Foto da Miguel Patrocínio, via facebook.

 

Os Bonecos de Estremoz pertencem a uma arte de caráter popular, e foram o primeiro figurado do mundo a merecer a distinção de Património Cultural Imaterial da Humanidade.

A origem da arte Barrística estremocense remonta ao Séc. XVII/XVIII, quando os bonecos de Estremoz ainda não eram arte, mas sim um passatempo das “boniqueiras”, mulheres que em ambiente doméstico retratavam em barro figuras religiosas imaginárias, destinadas ao consolo espiritual de um povo sem recursos para adquirir figuras em madeira, para os seus oratórios pessoais.

Mais tarde, em finais do Séc. XVIII, começaram a produzir em barro cenas de natividade envolvente à Sagrada Família, nas quais as figuras mais conhecidas eram adaptadas a um gosto tradicional, dando-lhes um carácter mais nacional, fazendo das peças pastores, músicos, etc...

Estas figuras eram criadas com fins comerciais e eram destinadas a consumo por parte das classes populares. Dada a pouca rentabilidade no início da séc. XX, esta forma de arte ficou praticamente extinta.  A tradição foi salva, graças a uma senhora de avançada idade, de nome Ana das Peles, que, com a ajuda de um homem chamado José Maria de Sá Lemos, registou as suas memórias de como fazer os Bonecos de Estremoz no método original: o barro é modelado com a ajuda das mãos e, vai-se podando e acrescentando até que o corpo se complete; depois corta-se uma base, também em barro, onde a peça principal vai assentar; a seguir vem a secagem e a cozedura a altas temperaturas; e, para finalizar, a pintura manual com cores vivas que após secagem é coberta manualmente com o verniz para a sua proteção.

Existem mais de uma centena de figuras de Estremoz.

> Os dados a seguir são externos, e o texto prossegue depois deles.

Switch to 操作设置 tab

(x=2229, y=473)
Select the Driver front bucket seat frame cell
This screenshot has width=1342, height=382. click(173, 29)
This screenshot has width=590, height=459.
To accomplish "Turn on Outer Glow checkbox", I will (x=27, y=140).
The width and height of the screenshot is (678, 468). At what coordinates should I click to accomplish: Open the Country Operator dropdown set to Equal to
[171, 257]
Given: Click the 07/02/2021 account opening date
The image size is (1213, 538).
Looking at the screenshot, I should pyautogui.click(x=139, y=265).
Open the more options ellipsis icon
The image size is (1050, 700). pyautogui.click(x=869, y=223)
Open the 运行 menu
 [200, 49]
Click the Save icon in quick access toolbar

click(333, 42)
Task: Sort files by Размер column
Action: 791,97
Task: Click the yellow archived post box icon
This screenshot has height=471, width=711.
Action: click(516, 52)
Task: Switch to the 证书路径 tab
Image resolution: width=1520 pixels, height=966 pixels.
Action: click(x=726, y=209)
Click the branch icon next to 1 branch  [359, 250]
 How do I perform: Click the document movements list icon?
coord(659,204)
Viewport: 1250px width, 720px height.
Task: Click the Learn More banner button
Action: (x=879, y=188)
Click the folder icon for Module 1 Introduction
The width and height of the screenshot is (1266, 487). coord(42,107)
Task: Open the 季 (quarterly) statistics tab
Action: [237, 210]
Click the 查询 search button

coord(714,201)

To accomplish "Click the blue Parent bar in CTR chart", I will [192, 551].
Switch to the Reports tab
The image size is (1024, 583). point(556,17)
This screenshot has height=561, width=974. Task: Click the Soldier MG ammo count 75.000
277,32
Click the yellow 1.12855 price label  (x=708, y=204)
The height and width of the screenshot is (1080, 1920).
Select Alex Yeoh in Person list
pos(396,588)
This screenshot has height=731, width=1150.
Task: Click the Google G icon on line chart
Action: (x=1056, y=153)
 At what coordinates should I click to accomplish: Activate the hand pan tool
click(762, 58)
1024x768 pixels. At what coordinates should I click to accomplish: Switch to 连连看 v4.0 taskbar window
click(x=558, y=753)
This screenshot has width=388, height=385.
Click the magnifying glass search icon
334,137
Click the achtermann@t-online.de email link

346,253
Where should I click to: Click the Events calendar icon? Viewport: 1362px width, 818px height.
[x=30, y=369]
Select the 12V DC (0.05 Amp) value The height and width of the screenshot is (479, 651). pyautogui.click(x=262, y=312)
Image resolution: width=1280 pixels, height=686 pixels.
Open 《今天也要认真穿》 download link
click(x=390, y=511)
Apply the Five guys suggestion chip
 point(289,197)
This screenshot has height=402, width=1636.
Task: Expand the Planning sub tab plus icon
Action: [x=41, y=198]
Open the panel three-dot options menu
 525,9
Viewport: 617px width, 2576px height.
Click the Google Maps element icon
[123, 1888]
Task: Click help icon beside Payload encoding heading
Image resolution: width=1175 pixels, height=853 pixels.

Este reportório, além da sua essência decorativa é também um comprovativo etnográfico, porque mostra a evolução do trabalho e dos costumes do Alto-Alentejo, além da evolução de um eventual contexto histórico, já que há registos de bonecos que satirizam personalidades famosas que se envolveram na história deste país.

Esta arte manteve-se em atividade até aos nossos dias, porque alguns oleiros ganharam o gosto pelo figurado de barro e transmitiram os seus saberes a outros oleiros e familiares.